▸ **Work instruction**
Without omission or alteration, write out all of the data.
___ Source material
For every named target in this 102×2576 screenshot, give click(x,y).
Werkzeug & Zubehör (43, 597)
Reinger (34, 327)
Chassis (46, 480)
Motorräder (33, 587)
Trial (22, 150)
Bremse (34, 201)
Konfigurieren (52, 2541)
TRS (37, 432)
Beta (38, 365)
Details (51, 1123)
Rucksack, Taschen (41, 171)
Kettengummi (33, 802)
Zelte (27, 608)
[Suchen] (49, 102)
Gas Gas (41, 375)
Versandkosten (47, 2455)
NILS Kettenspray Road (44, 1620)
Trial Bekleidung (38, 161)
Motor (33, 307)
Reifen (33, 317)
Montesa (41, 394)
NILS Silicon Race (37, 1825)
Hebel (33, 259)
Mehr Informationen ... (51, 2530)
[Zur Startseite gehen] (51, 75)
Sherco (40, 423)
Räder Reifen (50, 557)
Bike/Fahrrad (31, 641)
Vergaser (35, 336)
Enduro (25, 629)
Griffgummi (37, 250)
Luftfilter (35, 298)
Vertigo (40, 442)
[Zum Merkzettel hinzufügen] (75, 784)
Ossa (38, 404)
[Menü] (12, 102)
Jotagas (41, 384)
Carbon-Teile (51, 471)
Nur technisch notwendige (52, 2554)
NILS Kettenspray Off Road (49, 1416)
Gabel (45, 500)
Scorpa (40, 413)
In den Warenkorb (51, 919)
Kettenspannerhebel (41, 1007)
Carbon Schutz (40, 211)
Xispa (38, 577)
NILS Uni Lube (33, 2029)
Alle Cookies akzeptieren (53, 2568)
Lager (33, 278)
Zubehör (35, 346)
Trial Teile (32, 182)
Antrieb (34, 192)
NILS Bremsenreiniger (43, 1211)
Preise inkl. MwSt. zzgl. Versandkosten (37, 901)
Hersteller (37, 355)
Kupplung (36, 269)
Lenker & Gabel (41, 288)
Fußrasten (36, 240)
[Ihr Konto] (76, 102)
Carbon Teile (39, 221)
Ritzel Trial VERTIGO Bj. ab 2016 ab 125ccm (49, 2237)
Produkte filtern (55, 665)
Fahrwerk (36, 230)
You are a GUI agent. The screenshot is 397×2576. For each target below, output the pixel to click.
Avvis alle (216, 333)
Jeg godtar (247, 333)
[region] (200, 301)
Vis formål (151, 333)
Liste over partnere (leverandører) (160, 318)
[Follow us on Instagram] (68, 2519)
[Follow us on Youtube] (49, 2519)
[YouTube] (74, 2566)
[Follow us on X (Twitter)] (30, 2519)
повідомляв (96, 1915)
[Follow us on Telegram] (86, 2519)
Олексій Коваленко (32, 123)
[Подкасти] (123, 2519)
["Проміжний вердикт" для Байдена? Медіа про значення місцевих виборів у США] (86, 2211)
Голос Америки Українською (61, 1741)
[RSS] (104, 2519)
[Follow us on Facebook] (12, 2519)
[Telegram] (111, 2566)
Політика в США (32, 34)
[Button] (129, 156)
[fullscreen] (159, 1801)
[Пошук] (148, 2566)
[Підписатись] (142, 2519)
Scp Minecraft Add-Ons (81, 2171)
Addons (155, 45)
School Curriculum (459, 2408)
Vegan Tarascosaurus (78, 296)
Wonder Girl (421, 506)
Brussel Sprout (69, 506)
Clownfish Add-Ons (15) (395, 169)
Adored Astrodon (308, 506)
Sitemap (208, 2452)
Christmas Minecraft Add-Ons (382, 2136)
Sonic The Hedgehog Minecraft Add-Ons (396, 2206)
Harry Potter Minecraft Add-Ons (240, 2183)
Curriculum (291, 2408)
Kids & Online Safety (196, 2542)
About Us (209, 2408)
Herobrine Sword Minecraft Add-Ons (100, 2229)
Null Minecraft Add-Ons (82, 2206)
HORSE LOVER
______
▸ **Answer space**
For every named target in this 102×2576 screenshot, give click(x,y).
Werkzeug & Zubehör (43, 597)
Reinger (34, 327)
Chassis (46, 480)
Motorräder (33, 587)
Trial (22, 150)
Bremse (34, 201)
Konfigurieren (52, 2541)
TRS (37, 432)
Beta (38, 365)
Details (51, 1123)
Rucksack, Taschen (41, 171)
Kettengummi (33, 802)
Zelte (27, 608)
[Suchen] (49, 102)
Gas Gas (41, 375)
Versandkosten (47, 2455)
NILS Kettenspray Road (44, 1620)
Trial Bekleidung (38, 161)
Motor (33, 307)
Reifen (33, 317)
Montesa (41, 394)
NILS Silicon Race (37, 1825)
Hebel (33, 259)
Mehr Informationen ... (51, 2530)
[Zur Startseite gehen] (51, 75)
Sherco (40, 423)
Räder Reifen (50, 557)
Bike/Fahrrad (31, 641)
Vergaser (35, 336)
Enduro (25, 629)
Griffgummi (37, 250)
Luftfilter (35, 298)
Vertigo (40, 442)
[Zum Merkzettel hinzufügen] (75, 784)
Ossa (38, 404)
[Menü] (12, 102)
Jotagas (41, 384)
Carbon-Teile (51, 471)
Nur technisch notwendige (52, 2554)
NILS Kettenspray Off Road (49, 1416)
Gabel (45, 500)
Scorpa (40, 413)
In den Warenkorb (51, 919)
Kettenspannerhebel (41, 1007)
Carbon Schutz (40, 211)
Xispa (38, 577)
NILS Uni Lube (33, 2029)
Alle Cookies akzeptieren (53, 2568)
Lager (33, 278)
Zubehör (35, 346)
Trial Teile (32, 182)
Antrieb (34, 192)
NILS Bremsenreiniger (43, 1211)
Preise inkl. MwSt. zzgl. Versandkosten (37, 901)
Hersteller (37, 355)
Kupplung (36, 269)
Lenker & Gabel (41, 288)
Fußrasten (36, 240)
[Ihr Konto] (76, 102)
Carbon Teile (39, 221)
Ritzel Trial VERTIGO Bj. ab 2016 ab 125ccm (49, 2237)
Produkte filtern (55, 665)
Fahrwerk (36, 230)
You are a GUI agent. The screenshot is 397×2576. For each target below, output the pixel to click.
Avvis alle (216, 333)
Jeg godtar (247, 333)
[region] (200, 301)
Vis formål (151, 333)
Liste over partnere (leverandører) (160, 318)
[Follow us on Instagram] (68, 2519)
[Follow us on Youtube] (49, 2519)
[YouTube] (74, 2566)
[Follow us on X (Twitter)] (30, 2519)
повідомляв (96, 1915)
[Follow us on Telegram] (86, 2519)
Олексій Коваленко (32, 123)
[Подкасти] (123, 2519)
["Проміжний вердикт" для Байдена? Медіа про значення місцевих виборів у США] (86, 2211)
Голос Америки Українською (61, 1741)
[RSS] (104, 2519)
[Follow us on Facebook] (12, 2519)
[Telegram] (111, 2566)
Політика в США (32, 34)
[Button] (129, 156)
[fullscreen] (159, 1801)
[Пошук] (148, 2566)
[Підписатись] (142, 2519)
Scp Minecraft Add-Ons (81, 2171)
Addons (155, 45)
School Curriculum (459, 2408)
Vegan Tarascosaurus (78, 296)
Wonder Girl (421, 506)
Brussel Sprout (69, 506)
Clownfish Add-Ons (15) (395, 169)
Adored Astrodon (308, 506)
Sitemap (208, 2452)
Christmas Minecraft Add-Ons (382, 2136)
Sonic The Hedgehog Minecraft Add-Ons (396, 2206)
Harry Potter Minecraft Add-Ons (240, 2183)
Curriculum (291, 2408)
Kids & Online Safety (196, 2542)
About Us (209, 2408)
Herobrine Sword Minecraft Add-Ons (100, 2229)
Null Minecraft Add-Ons (82, 2206)
HORSE LOVER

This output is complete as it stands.